Hoewel de Vrije Universiteit Brussel en de Université Libre de Bruxelles zich op één site bevinden, zijn het altijd twee visueel gescheiden campussen geweest. Het nieuwe Learning & Innovation Center brengt daar nu echter verandering in. Met de duale functie van incubatiekamer voor innovatie én netwerkcentrum slaat dit bijna-energieneutrale gebouw zowel operationeel als architecturaal de brug tussen de twee universiteiten. Het is een compact volume met een futuristische look dat zich situeert op een rotonde die het hart van de site zal vormen.
Het Learning & Innovation Center is een ambitieus bouwproject dat door Beliris in opdracht van beide universiteiten wordt gerealiseerd. De lat werd hoog gelegd, zowel op het vlak van architectuur als duurzaamheid, flexibiliteit en functionaliteit. De ontwerpopdracht werd toegekend aan evr-architecten en A229, die het uitgebreide eisenpakket vertaalden in een compacte stapeling van auditoria, leeromgevingen, vergaderplekken en polyvalente ruimtes, ateliers, kantoren, archief- en informaticalokalen, een bibliotheek … Het architecturale concept oogt met de trapeziumvorm, de vele glaspartijen en de rastering bijzonder futuristisch. Ook het verdiepte plein in de vorm van een rotonde draagt daartoe bij. Dit biedt toegang tot het cafetariaterras en zal een ontmoetingsplaats in de echte zin van het woord worden. De wanden van deze ‘uitholling’ zijn immers uitgewerkt als een amfitheater voor rust en ontspanning.
Het Learning & Innovation Center heeft een bruto oppervlakte van bijna 9000 m², verdeeld over acht bouwlagen (waarvan één ondergronds). De basisstructuur werd opgetrokken met balken, zichtbare ronde kolommen en platen in beton met vides. “De buitenkant bestaat volledig uit vliesgevels met screens, driedubbel glas en champagne-/antracietkleurig schrijnwerk”, vertelt Kevin Waltzing, projectleider bij Artes Roegiers. “Het gebouw werd afgesloten met een resitrixdak dat gedeeltelijk als groendak wordt ingericht. Binnen werd er gekozen voor een afwerking met grijze tapijtvloeren, betonnen kernwanden, houtlook en witte wandbekleding, witte SAPP-plafonds met microperforaties en meranti schrijnwerk.”
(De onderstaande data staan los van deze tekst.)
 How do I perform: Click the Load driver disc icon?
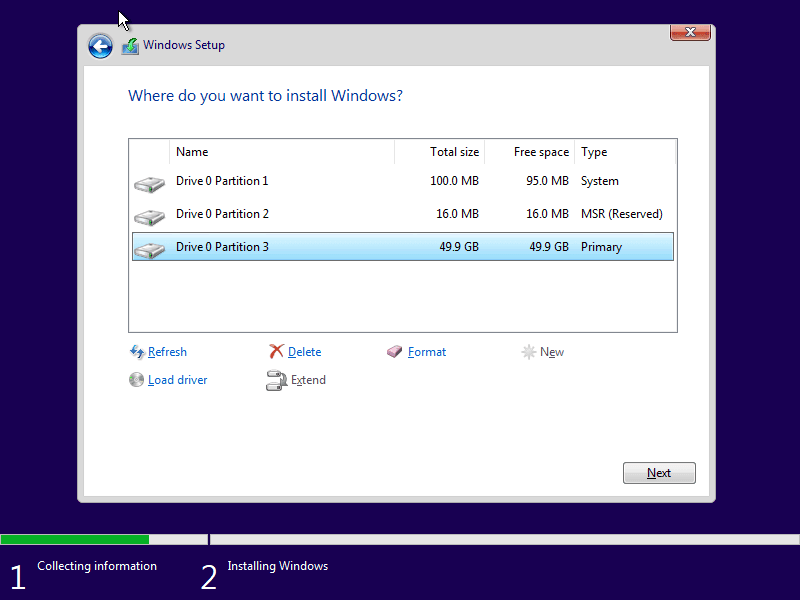(137, 380)
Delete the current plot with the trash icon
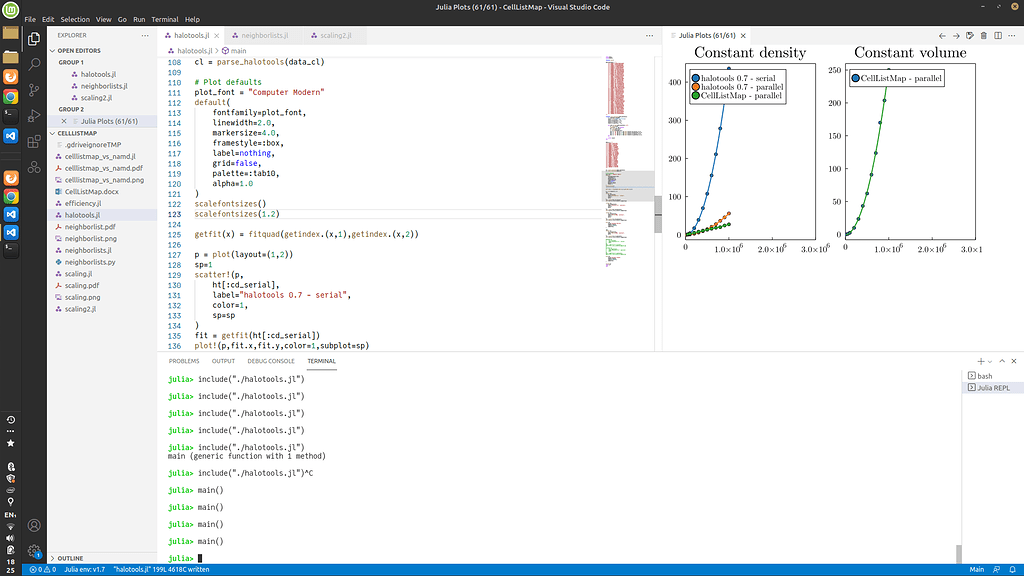This screenshot has height=576, width=1024. click(x=983, y=35)
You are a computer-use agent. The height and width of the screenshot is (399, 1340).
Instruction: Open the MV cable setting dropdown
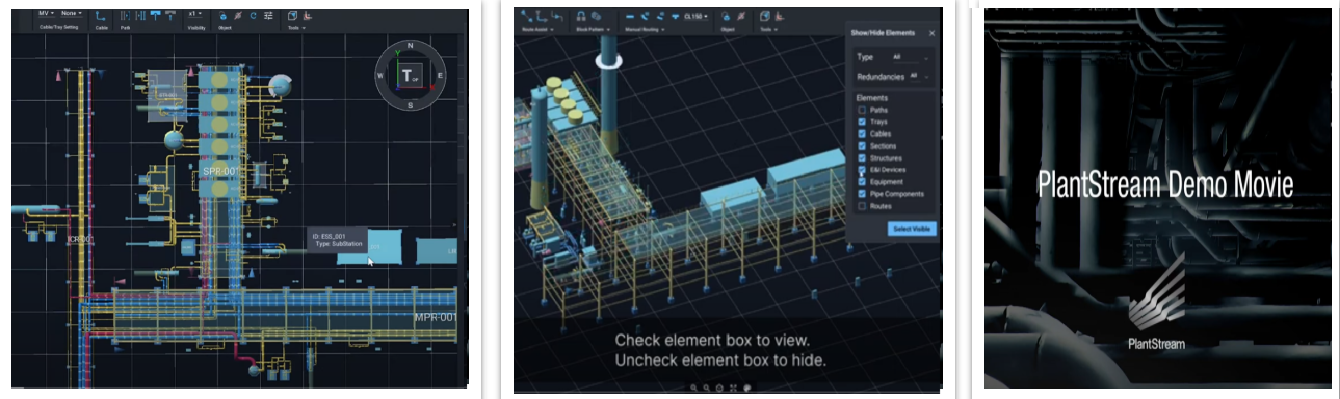click(46, 13)
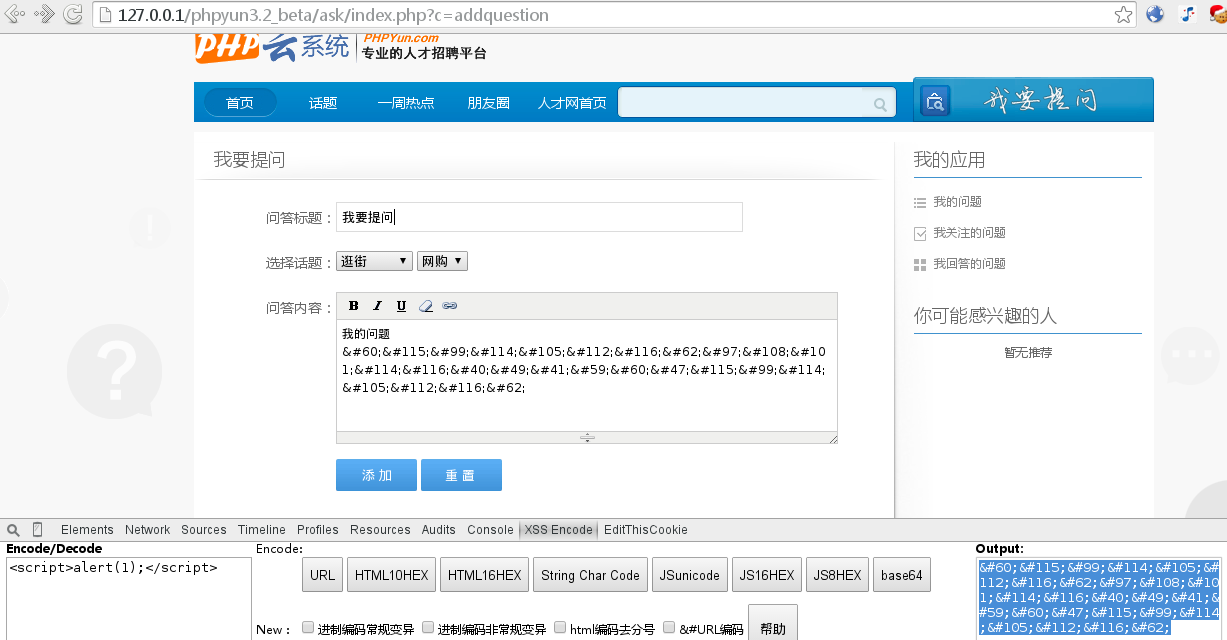The height and width of the screenshot is (640, 1227).
Task: Open the 逛街 topic dropdown
Action: [x=374, y=261]
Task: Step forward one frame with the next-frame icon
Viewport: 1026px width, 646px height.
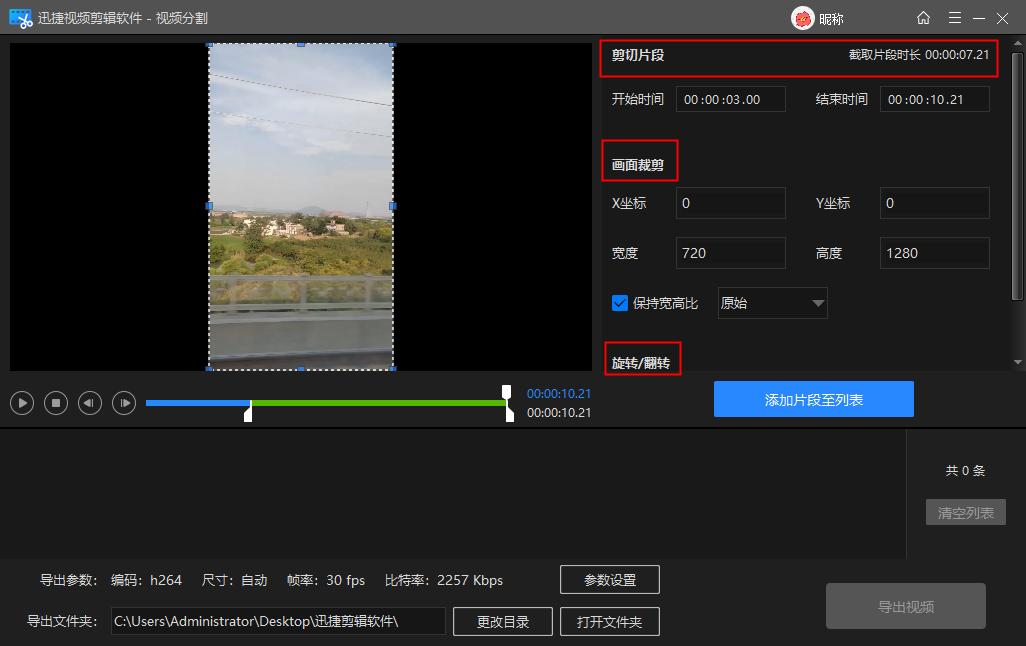Action: tap(123, 403)
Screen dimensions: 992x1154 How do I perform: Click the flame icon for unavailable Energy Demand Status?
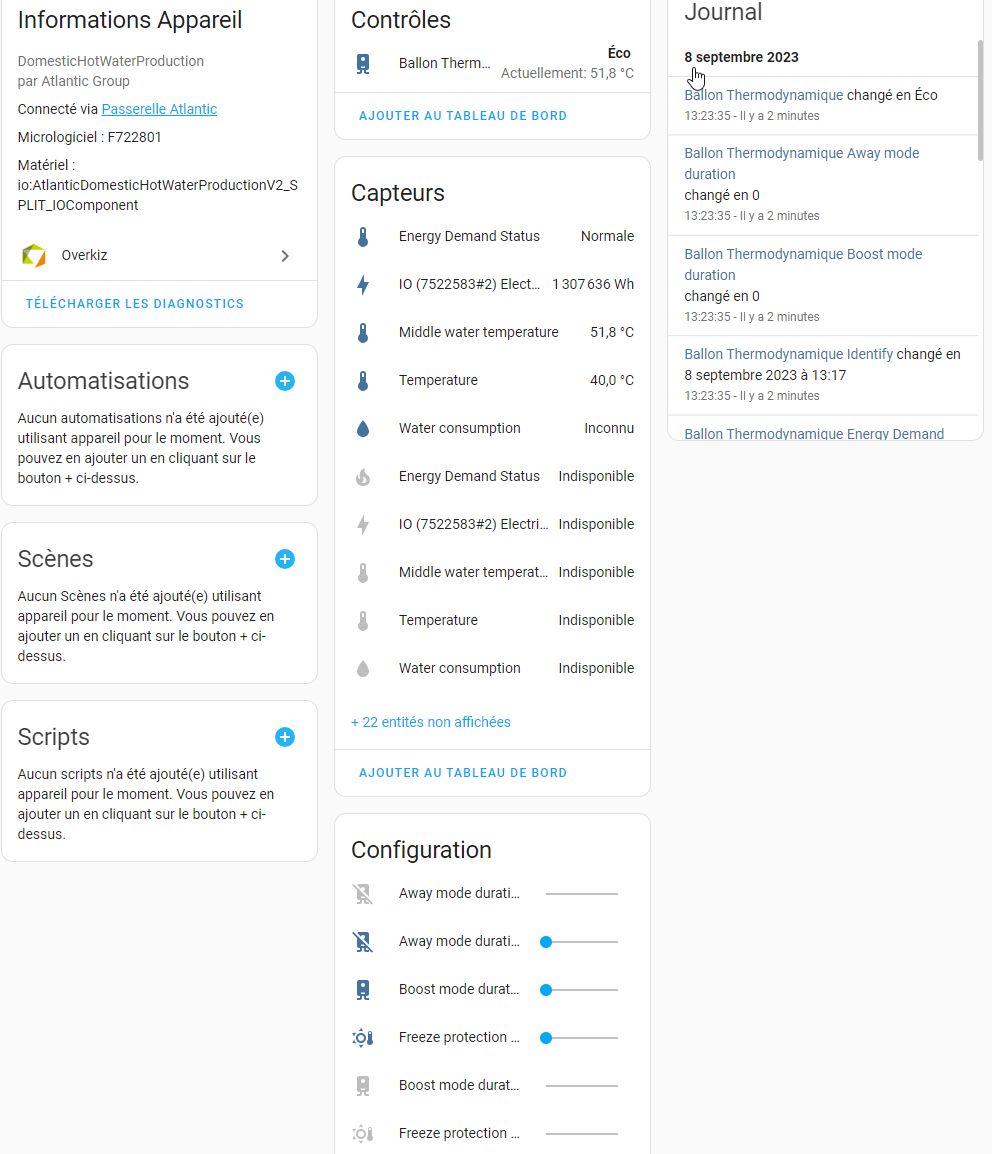tap(363, 477)
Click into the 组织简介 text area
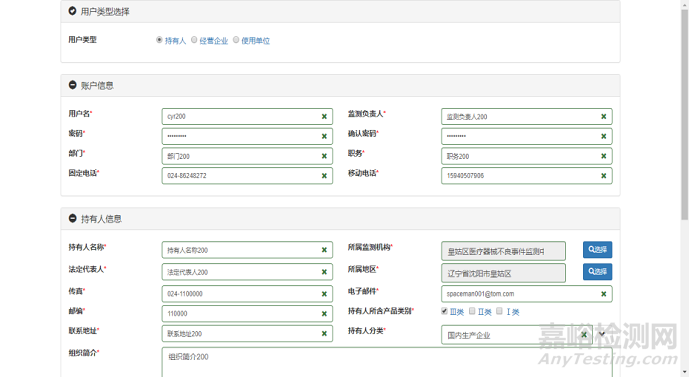689x377 pixels. pos(387,362)
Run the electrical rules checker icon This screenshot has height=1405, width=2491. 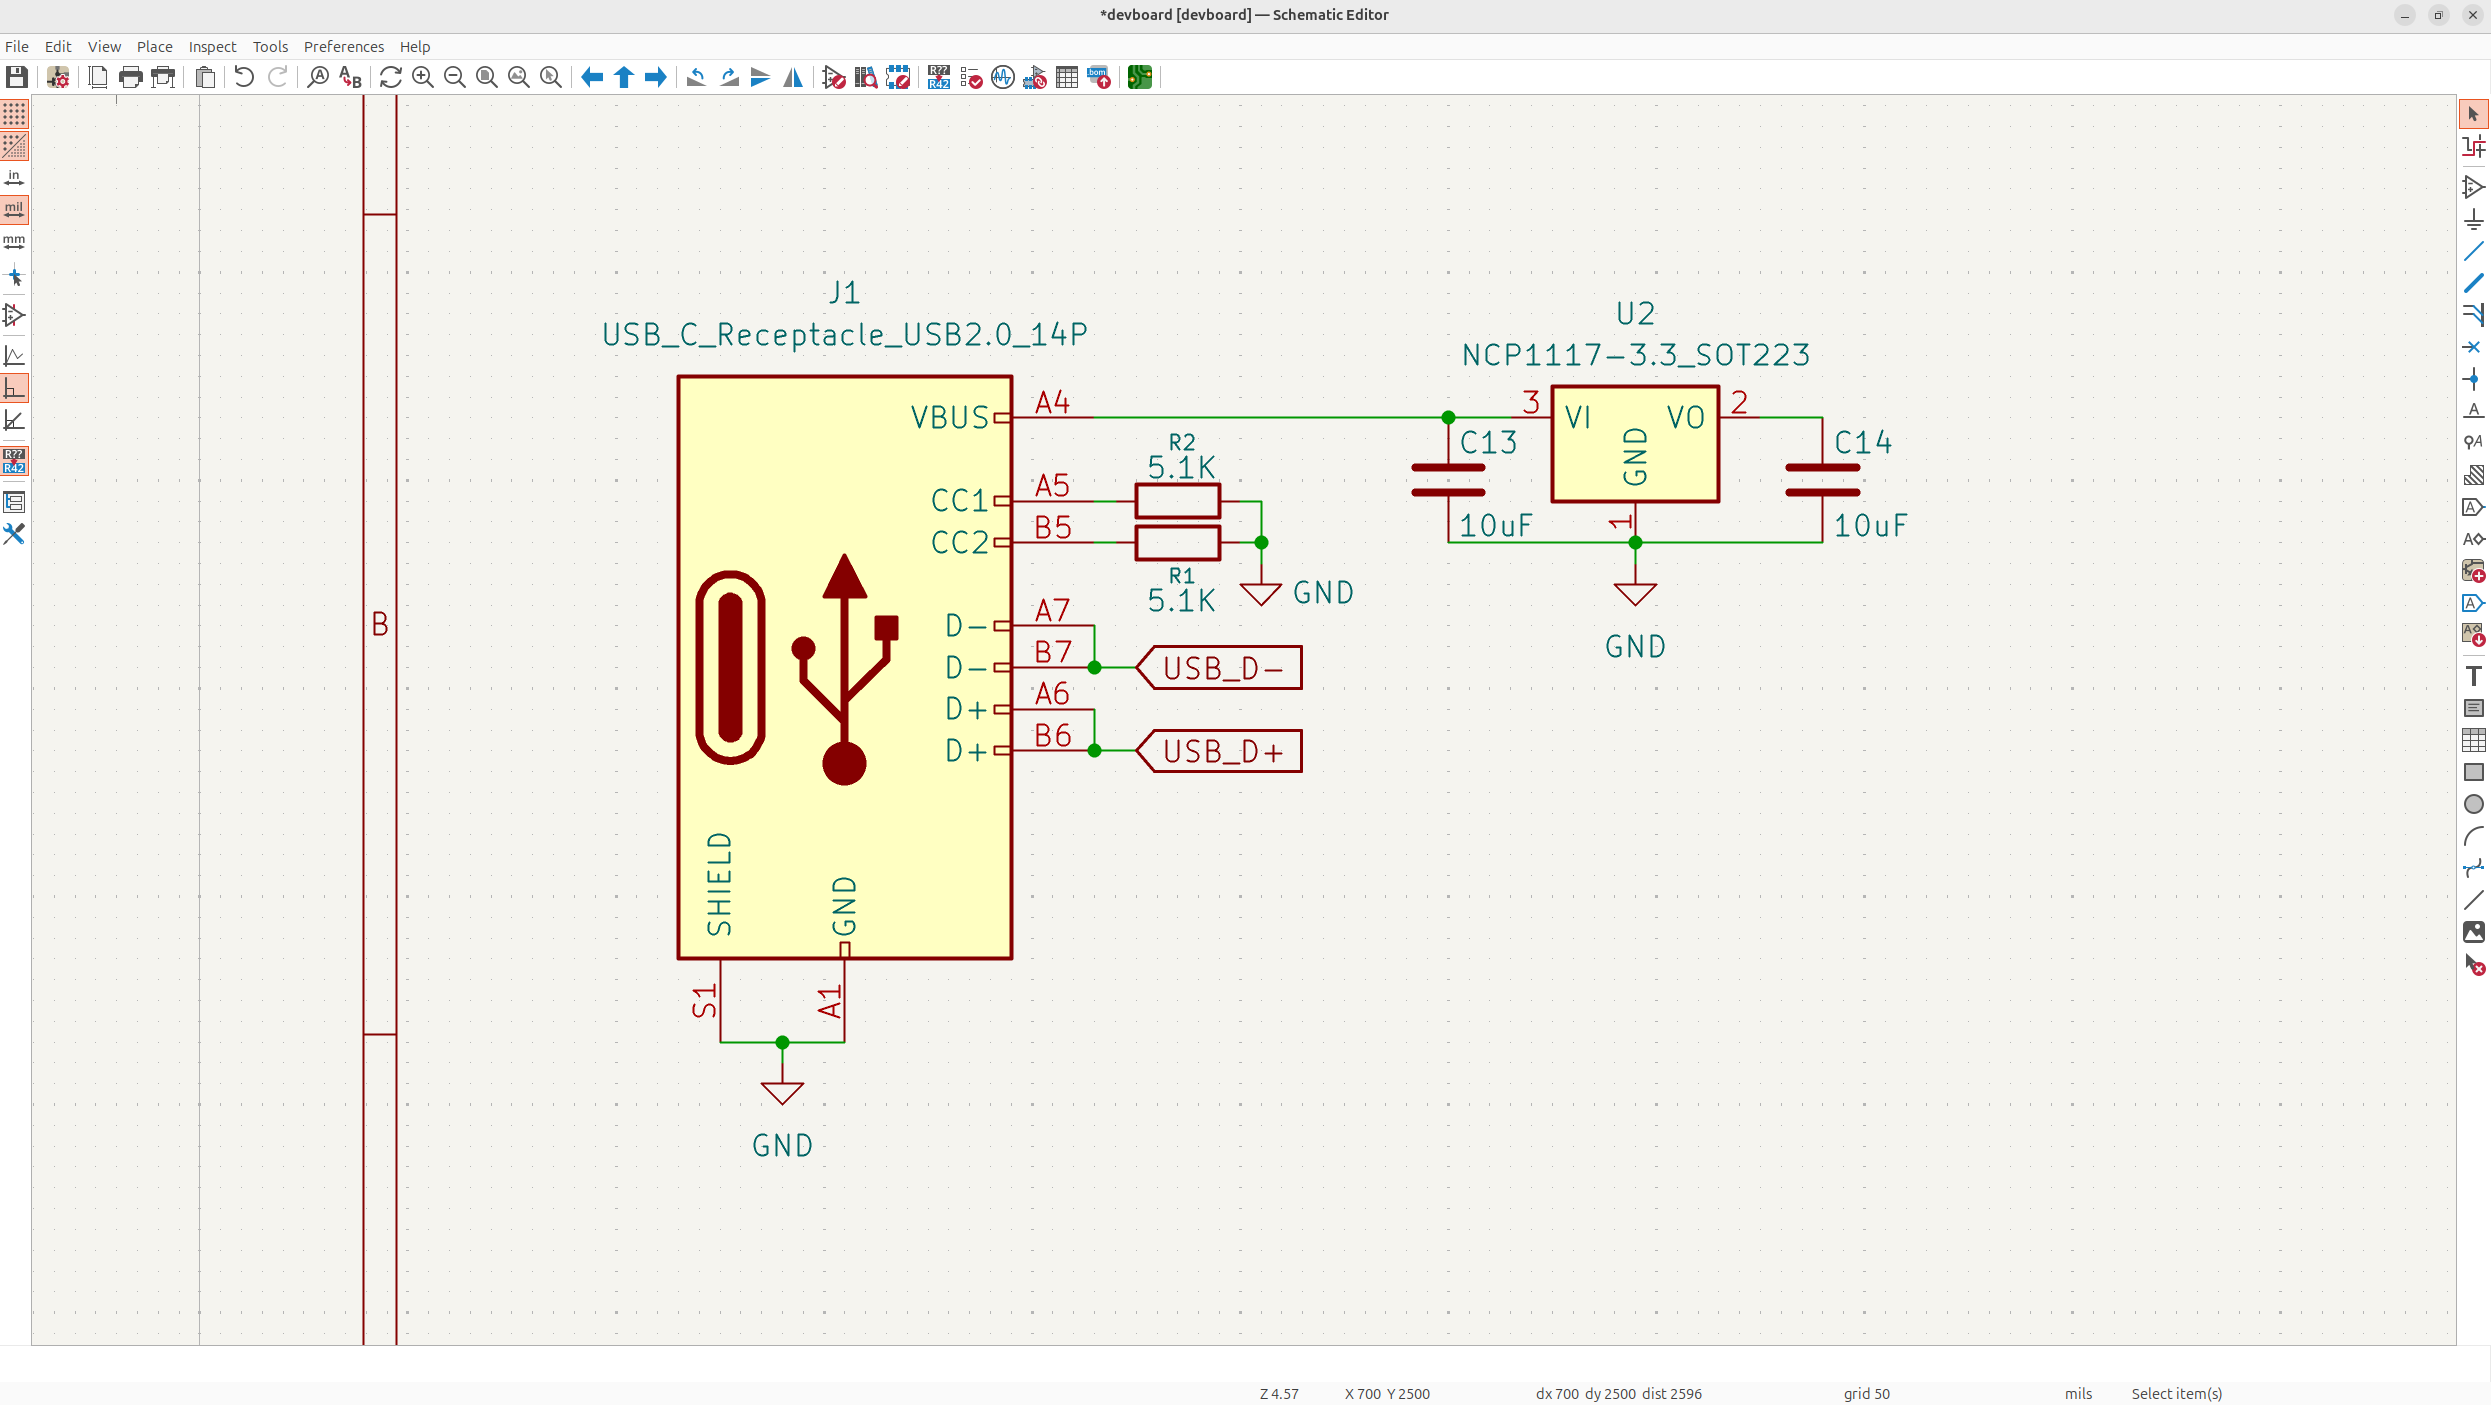(x=970, y=77)
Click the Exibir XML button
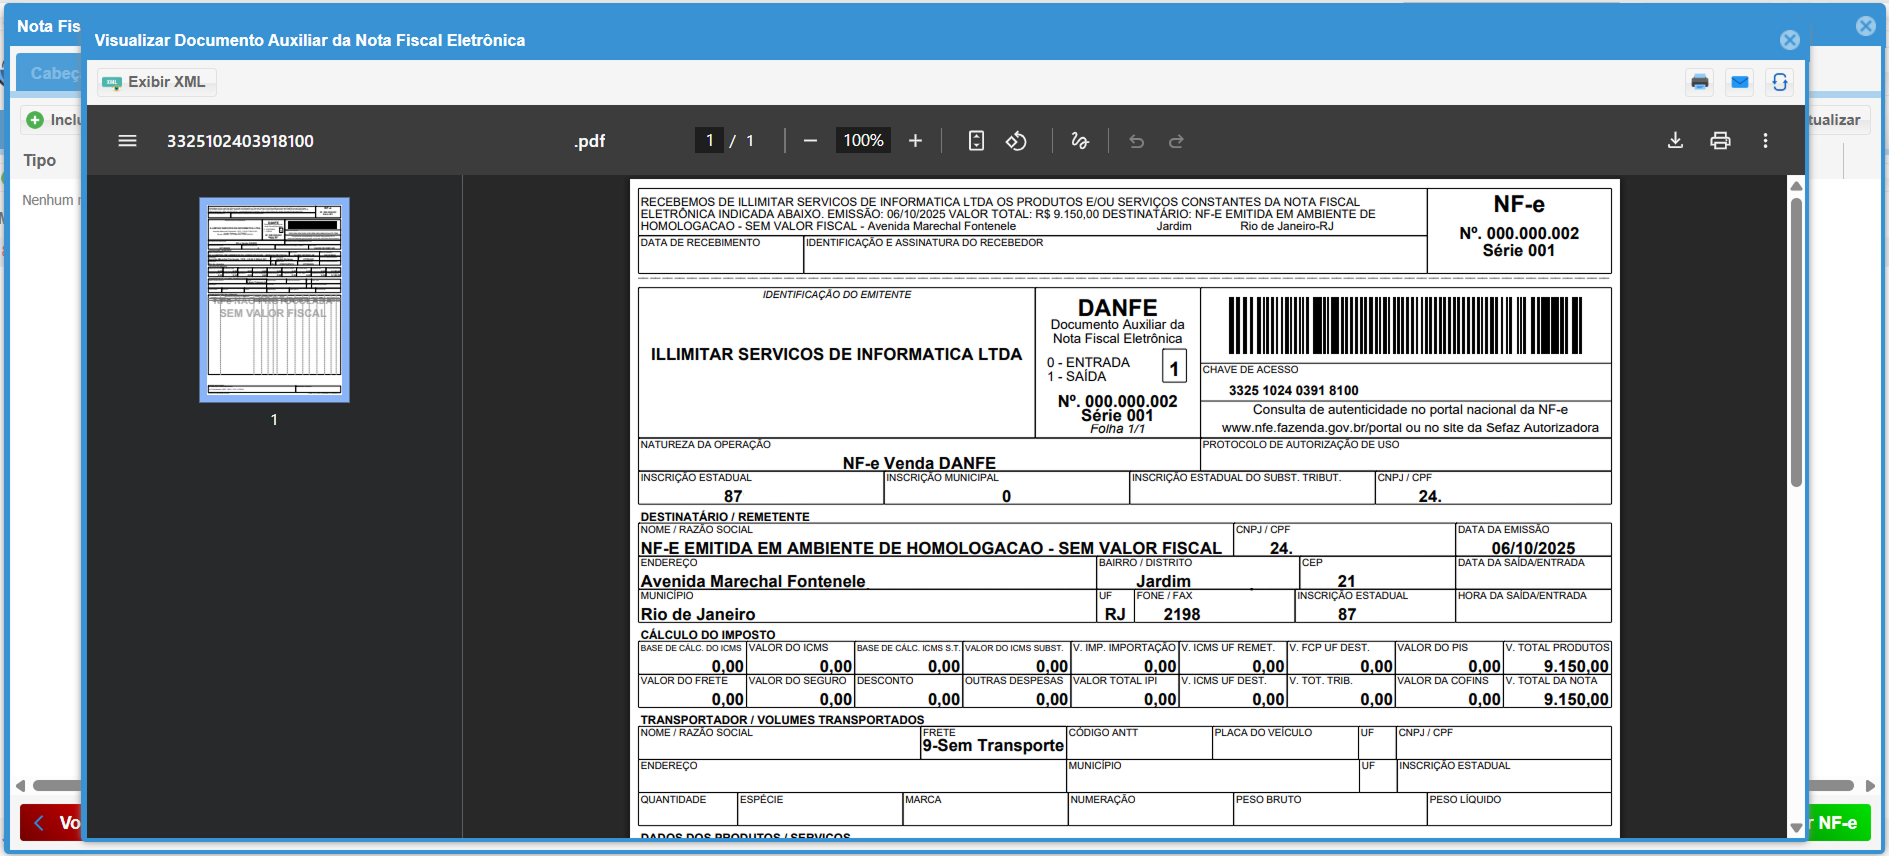The width and height of the screenshot is (1889, 856). [156, 82]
Ook op duurzaamheidsvlak is het Learning & Innovation Center erg progressief te noemen, want het is opgevat als een passiefconstructie. “De externe energiebijdragen worden geoptimaliseerd dankzij de gordijngevels die – indien nodig – kunnen worden verduisterd”, verduidelijkt Kevin Waltzing. “De binnenstructuur in zichtbeton zorgt voor een aanzienlijke thermische inertie én een thermische faseverschuiving die in de zomer resulteert in comfortabele binnentemperaturen. Logischerwijze voorzagen we ook een excellente isolatie, die wordt gecombineerd met koeling/verwarming door middel van warmtepompen en een uitgebreide PV-installatie op het dak. Natuurlijk staat duurzaamheid niet uitsluitend gelijk aan een minimaal energieverbruik. Daarom werd er in dit project eveneens veel aandacht besteed aan het aspect water. Zo wordt er een infiltrerende verharding aangelegd en is er een wadi voorzien. Deze dient voor verdere infiltratiemogelijkheden van de overstort van de regenwaterputten. Pas wanneer de wadi overloopt, wordt het regenwater in de riolering geloosd. Daarnaast werd op de septische put een rietveld aangelegd voor de zuivering en het hergebruik van het zwart water.”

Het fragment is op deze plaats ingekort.